Oviedo left with a 4-1 lead. The former Cardinal, who was acquired by the Pirates via a trade on Aug. 2, 2022, has allowed three earned runs or fewer in his first six career starts against St. Louis.
“I just try to be the best version of myself every time that I go out there trying to compete,” Oviedo said.
But the Cardinals scored five runs in the fifth, all charged to reliever Andrew Heaney, and eventually ended the Pirates’ four-game winning streak with a walk-off home run by Alec Burleson with two outs in the ninth off Dennis Santana.
The outing started promisingly enough for Heaney, who retired two of the first three batters he faced.

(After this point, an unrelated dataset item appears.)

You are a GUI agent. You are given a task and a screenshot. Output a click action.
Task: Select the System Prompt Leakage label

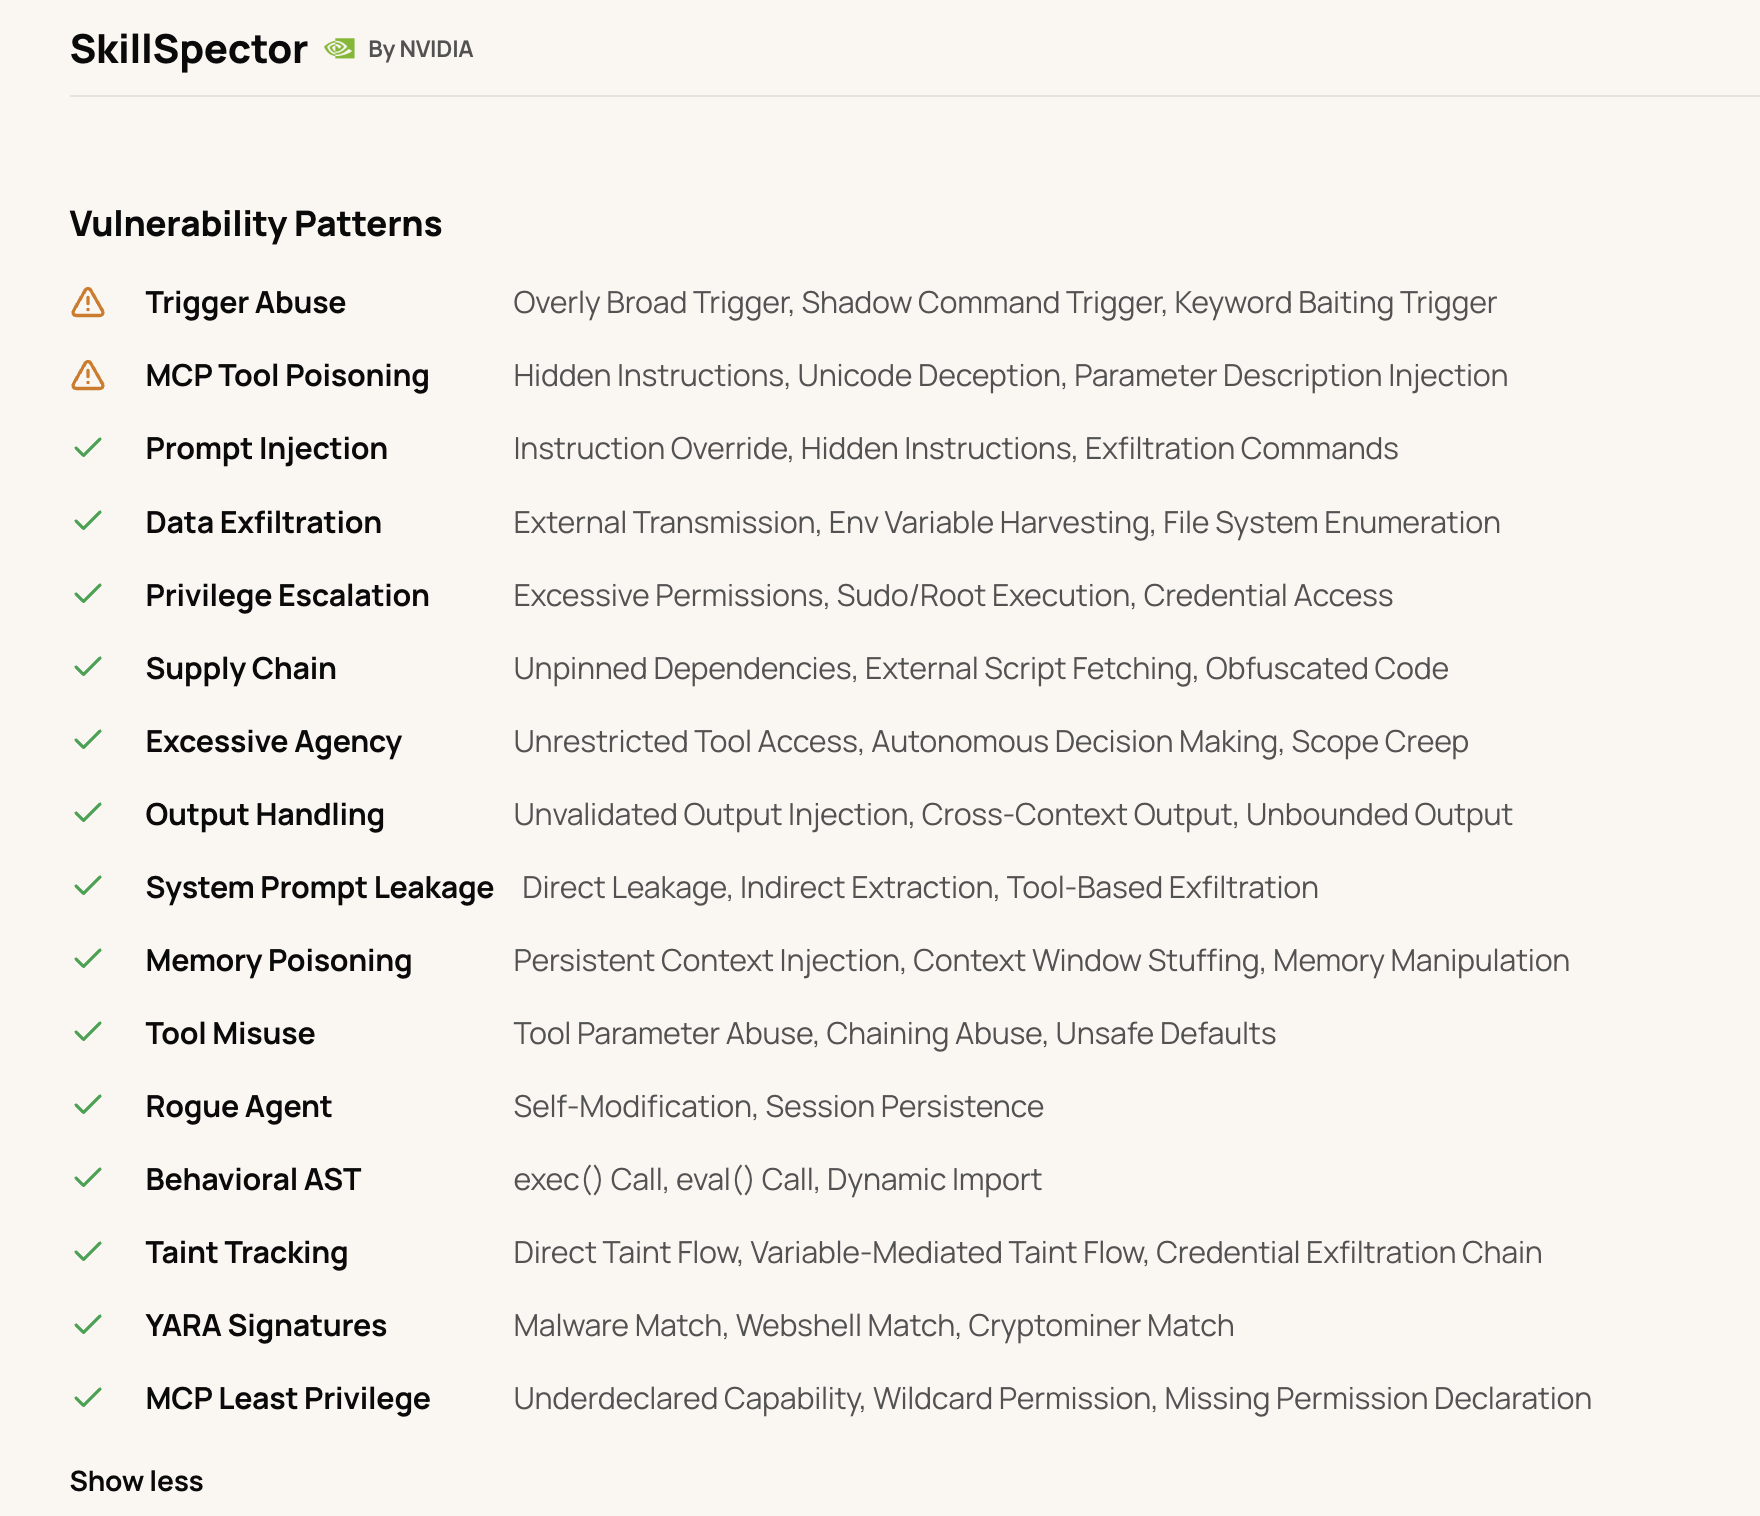320,888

But he couldn’t get the third out, surrendering four straight hits, the last of which was Nolan Gorman’s double to give the Cardinals a 5-4 lead.
Colin Holderman entered and surrendered an RBI single to Thomas Saggese for an insurance run before getting the elusive third out.
“Hean got the first out, and then some balls caught too much of the plate,” Kelly said. “Just struggled putting guys away in that inning, and it's hard ... we have to get the ball off the plate a little bit when we get two strikes there.”
The Pirates clawed back with a Nick Gonzales sacrifice fly in the seventh and Ronny Simon’s RBI double in the ninth tied it at 6.
Bryan Reynolds and Spencer Horwitz hit back-to-back homers in the third and combined for four RBIs. It was the third time this season Pittsburgh has hit consecutive home runs and the first since Oneil Cruz and Tommy Pham went back to back against the Mets on June 29.
Reynolds’ blast traveled a Statcast-projected 432 feet and landed over the first section of seats beyond the right-field wall. The two-run homer moved Reynolds into a tie with Kevin Young for 11th on the Pirates’ franchise list with 136.
Three pitches later, Horwitz drove a Michael McGreevy cutter 413 feet to make it 4-1. It was Horwitz’s second RBI of the game after he scored Simon on a groundout to give the Bucs an early lead in the first.
Pittsburgh has scored 24 runs in its last four games.
“That commitment to the plan and the approach, staying in the middle of the field and attacking the heart of the plate, I think the guys are doing a good job,” Kelly said. “Need to continue to get better, especially with runners in scoring position.”